Глава 8.
Джон де Кэй
В мае 1921 года, когда я впервые увидел в Берлине Джона де Кэя, он являл собой величественное зрелище. Развивающаяся корона пепельных с проседью волос, большой рот, очертания которого указывали на сильную волю, бледно-голубые, но яркие глаза, удивительно красивые руки, роста невысокого, но необычайно широкого телосложения - он был знаком и позировал Родену, и голова Джона де Кэя в Tate Gallery и музее Родена в Париже свидетельствуют о том, что скульптору нравилась его модель.
Он родился в 1872 году в Северной Дакоте. Члены семьи работали на ранчо, были ковбоями. Он же страстно хотел писать. В двенадцать лет продавец газет, в девятнадцать - редактор, в двадцать два он уже владел тремя газетами. Мать - религиозный фанатик - покончила с собой в день его совершеннолетия. Он и сам горел воодушевляющей страстью, но скорее гуманитарной, чем религиозной. С растущим энтузиазмом он следил за карьерой Вильяма Дженнигса Брайана - этакой нередко встречающейся смеси из религиозной мании, политического оппортунизма и огромного невежества - и с силой всех своих журналов бросился в кампанию «Крест из золота» 1896 года. Двадцатью пятью годами позже со слезами, бегущими по щекам, он частенько цитировал Брайана: «Не надо распинать все человечество на вашем кресте из золота.» Относительно немного газет поддержали кампанию, поэтому вдохновенные и хорошо аргументированные нападки Джона де Кэя на чикагские бойни привлекли широкое внимание.
Когда его герой был повержен Мак Кинли, он разочаровался в политике, продал газеты конкуренту и отправился в Мексику на поиски Порфирио Диаса, которого он представлял себе Героем-вождем, ведущим свой народ из хаоса в благоденствие. Молодой зелот и стареющий диктатор очень подходили друг другу и моментально стали друзьями. Де Кэй разработал план развертывания в Мехико-Сити производства по обработке и упаковке мяса, конкурирующего с чикагским. Он зажег Диаса своим стремлением организовать чистые, гуманные бойни с хорошими условиями труда - все, на что претендовали чикагцы и не смогли осуществить. Диас доверил ему эксклюзивную концессию на пятьдесят лет. Не получив поддержки в Нью-Йорке, где еще были слышны отголоски его кампании против мясных трестов, он отправился в Лондон со своей концессией, обаянием и обезоруживающим красноречием человека с миссией.

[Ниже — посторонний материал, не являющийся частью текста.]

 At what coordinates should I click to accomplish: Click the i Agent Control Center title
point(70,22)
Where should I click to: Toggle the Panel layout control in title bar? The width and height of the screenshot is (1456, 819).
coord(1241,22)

Одетый в традициях среднего Запада, с шестизарядным кольтом в кармане и благоухая Стетсоном, он стал вхож к одному из богатейших торговых банкиров финансового мира Англии. Мексика при Диасе была Эльдорадо для иностранного капитала, и Джон де Кэй добыл деньги, разработал и построил экспериментальную фабрику по упаковке мяса и в 1910 году стал - по крайней мере на бумаге - мультимиллионером.
Его забавляла роль ковбоя-философа, превратившегося в миллионера. Познакомившись с Винифред Бьюмон, он увлек ее с собой в Мексику. Она была его секретарем, вела хозяйство, общалась с Диасом и его министрами, передавая им часть своего собственного огня, а в свободное время делала зарисовки Мехико и мексиканцев. Де Кэй написал пьесу для Сары Бернар, одним из многочисленных любовников которой он был, отвез пьесу в Америку и включил в ее репертуар. За свой счет он публиковал книги стихов и афоризмов, считая себя настоящим стоиком, вторым Марком Аврелием.
Он претендовал называться потомком де Коси, заключил контракт на покупку замка Коси, одного из красивейших нормандских замков во Франции, и мечтал о восстановлении своего рода спустя пятьсот лет.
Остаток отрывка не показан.